また裏金自民に鉄槌だ。2日投開票の東京・港区長選で無所属新人の元区議が、自公推薦の現職を僅差で破った。元区議の陣営関係者はこう言う。

「区長選で裏金事件はテーマにならなかったが、現職の陣営は自民区議が応援に入ったことが裏目となり、明らかに支持に広がりを欠いていた。有権者の怒りは相当なものということだ」

 都内で岸田自民は連戦連敗だ。4月は目黒区長選で推薦候補が敗北。同区長選への出馬で都議2人が辞職したことに伴い、5月に実施された都議補欠選挙でも公認候補が負けた。4月下旬の衆院東京15区補選では候補擁立を断念。不戦敗だった。

 そんな中、「天王山」と位置づけられる都知事選(6月20日告示、7月7日投開票)も、岸田自民にとって微妙な展開になっている。首都決戦での「敗北」を避けるため、小池都知事との連携を模索しているが、思惑通りに事が進まない状況だ。

 小池都知事サイドから「裏金事件のイメージを引きずる自民との連携はマイナスでしかない。

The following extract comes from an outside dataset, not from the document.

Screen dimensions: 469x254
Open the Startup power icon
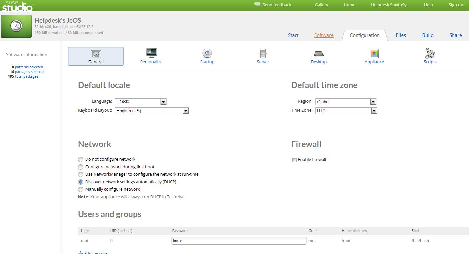pos(207,53)

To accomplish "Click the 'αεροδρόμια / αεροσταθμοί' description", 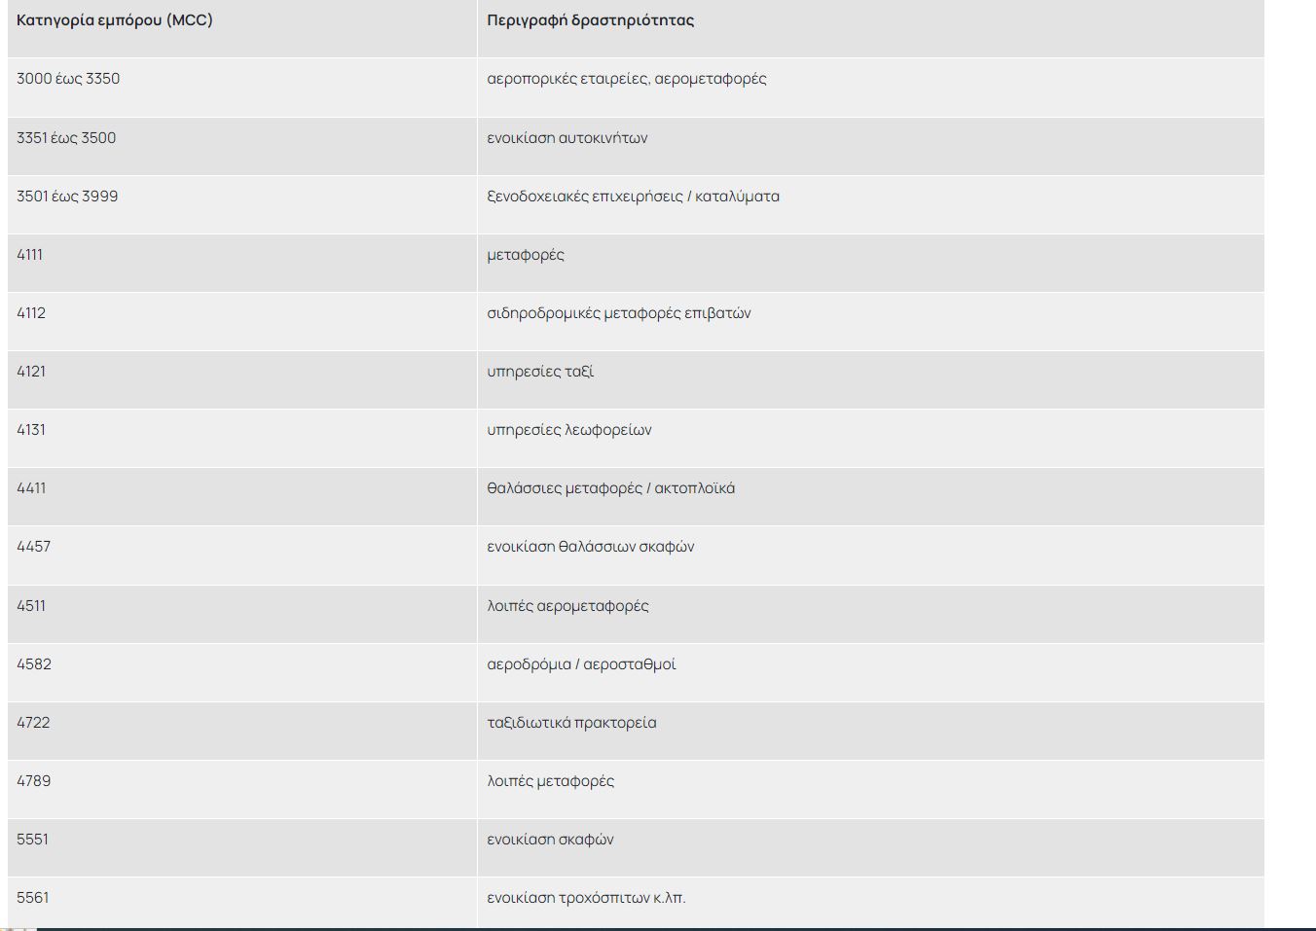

知事は突っぱねるべきだ」(都民ファーストの会関係者)という声が上がっているからだ。

 またぞろ不戦敗となる可能性があるが、実は、岸田自民にとって知事選以上に不安な選挙がある。知事選と同日に、都内8選挙区で投開票となる都議補欠選挙だ。江東区、品川区、中野区、北区、板橋区、足立区、八王子市、府中市の各選挙区(欠員1=6月28日告示)で行われる。これら全てに自民は候補を擁立する。

■萩生田前政調会長のお膝元もピンチ

 ある選挙区の自民若手地方議員は「正直、知事選どころじゃないです」と言い、こう続ける。

「知事選は、都連会長の萩生田前政調会長と小池さんの間で調整している話で、下っ端には関係ありません。我々にとって、より重要なのは8補選。裏金事件のあおりで『全敗もあり得る』と囁かれています。そんなことになれば、来年の都議選、次期衆院選への影響は確実です」

 都議補選への出馬が決まっている自民関係者は、「知事選よりも自分の選挙だけに全集中したい……」と焦りを隠さない。

 8選挙区のうち、特にヤバいと目されているのが、裏金2728万円の萩生田氏の“お膝元”の八王子市と、安倍派の事務総長だった下村博文元文科相の地元・板橋区だ。

「八王子市では、萩生田さんの“子分”の市議が出馬表明しています。ただ、この状況ですから公募で手を挙げたのは彼一人だったそう。『火中の栗を拾った』といわれています。野党に有力候補を立てられれば、まず勝てないとみられています。板橋区は下村さんの元秘書が出馬を決めているが、その肩書だけで大逆風でしょう」(都政関係者)

 8選挙区で全敗すれば、いよいよ岸田首相はオシマイだ。

「菅前首相は、21年8月の横浜市長選での敗北が退陣の引き金になったといわれますが、その前月の都議選で結果を残せなかったことも大きかった。下馬評では自民の圧勝が予想されていたのに、最終盤で都ファに追い上げられ、自公で過半数に届かなかったのです。ある意味“惨敗”でした」(官邸事情通)

 岸田首相の命運も「7.7」で尽きるか。都民は知事選だけでなく、都議補選にも注目すべきだ。